*Written task*
Can you output each of the following lines unchanged and in the same order?

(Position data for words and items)
- - - -
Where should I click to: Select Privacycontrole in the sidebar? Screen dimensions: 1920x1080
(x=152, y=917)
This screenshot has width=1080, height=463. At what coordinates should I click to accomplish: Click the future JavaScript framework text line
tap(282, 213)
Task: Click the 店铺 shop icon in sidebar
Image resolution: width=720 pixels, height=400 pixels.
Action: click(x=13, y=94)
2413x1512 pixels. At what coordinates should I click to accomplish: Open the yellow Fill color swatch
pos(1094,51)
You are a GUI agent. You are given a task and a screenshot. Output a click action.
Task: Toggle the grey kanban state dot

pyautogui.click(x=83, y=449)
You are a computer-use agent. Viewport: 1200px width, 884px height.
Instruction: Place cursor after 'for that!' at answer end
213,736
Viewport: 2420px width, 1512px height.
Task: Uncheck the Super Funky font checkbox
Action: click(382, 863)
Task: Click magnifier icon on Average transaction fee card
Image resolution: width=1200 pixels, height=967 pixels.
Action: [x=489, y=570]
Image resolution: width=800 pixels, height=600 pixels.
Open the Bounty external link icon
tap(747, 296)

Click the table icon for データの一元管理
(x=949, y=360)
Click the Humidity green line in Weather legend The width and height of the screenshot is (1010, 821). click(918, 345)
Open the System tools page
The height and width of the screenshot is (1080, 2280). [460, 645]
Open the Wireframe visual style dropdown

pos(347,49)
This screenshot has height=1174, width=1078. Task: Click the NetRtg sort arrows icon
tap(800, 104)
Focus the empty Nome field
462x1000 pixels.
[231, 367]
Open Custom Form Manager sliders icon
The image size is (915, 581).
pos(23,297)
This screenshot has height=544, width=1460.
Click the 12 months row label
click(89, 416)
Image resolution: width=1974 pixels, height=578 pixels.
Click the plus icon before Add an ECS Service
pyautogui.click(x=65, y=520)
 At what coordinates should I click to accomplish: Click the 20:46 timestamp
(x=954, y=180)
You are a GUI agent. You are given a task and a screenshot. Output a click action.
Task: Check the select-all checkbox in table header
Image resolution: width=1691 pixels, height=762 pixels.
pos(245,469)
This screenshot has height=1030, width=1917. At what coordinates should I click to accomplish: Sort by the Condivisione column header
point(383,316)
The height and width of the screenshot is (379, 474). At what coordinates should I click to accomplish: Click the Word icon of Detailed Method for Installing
- - - -
*Solution to this problem*
Where should I click to: Select Privacycontrole in the sidebar? Screen dimensions: 1920x1080
(x=152, y=917)
This screenshot has width=1080, height=463. At what coordinates should I click to accomplish: Click the future JavaScript framework text line
tap(282, 213)
Task: Click the 店铺 shop icon in sidebar
Image resolution: width=720 pixels, height=400 pixels.
Action: click(x=13, y=94)
2413x1512 pixels. At what coordinates should I click to accomplish: Open the yellow Fill color swatch
pos(1094,51)
You are a GUI agent. You are given a task and a screenshot. Output a click action.
Task: Toggle the grey kanban state dot

pyautogui.click(x=83, y=449)
You are a computer-use agent. Viewport: 1200px width, 884px height.
Instruction: Place cursor after 'for that!' at answer end
213,736
Viewport: 2420px width, 1512px height.
Task: Uncheck the Super Funky font checkbox
Action: click(382, 863)
Task: Click magnifier icon on Average transaction fee card
Image resolution: width=1200 pixels, height=967 pixels.
Action: [x=489, y=570]
Image resolution: width=800 pixels, height=600 pixels.
Open the Bounty external link icon
tap(747, 296)

Click the table icon for データの一元管理
(x=949, y=360)
Click the Humidity green line in Weather legend The width and height of the screenshot is (1010, 821). click(918, 345)
Open the System tools page
The height and width of the screenshot is (1080, 2280). [460, 645]
Open the Wireframe visual style dropdown

pos(347,49)
This screenshot has height=1174, width=1078. Task: Click the NetRtg sort arrows icon
tap(800, 104)
Focus the empty Nome field
462x1000 pixels.
[231, 367]
Open Custom Form Manager sliders icon
The image size is (915, 581).
pos(23,297)
This screenshot has height=544, width=1460.
Click the 12 months row label
click(89, 416)
Image resolution: width=1974 pixels, height=578 pixels.
Click the plus icon before Add an ECS Service
pyautogui.click(x=65, y=520)
 At what coordinates should I click to accomplish: Click the 20:46 timestamp
(x=954, y=180)
You are a GUI agent. You are given a task and a screenshot. Output a click action.
Task: Check the select-all checkbox in table header
Image resolution: width=1691 pixels, height=762 pixels.
pos(245,469)
This screenshot has height=1030, width=1917. At what coordinates should I click to accomplish: Sort by the Condivisione column header
point(383,316)
The height and width of the screenshot is (379, 474). At what coordinates should I click to accomplish: Click the Word icon of Detailed Method for Installing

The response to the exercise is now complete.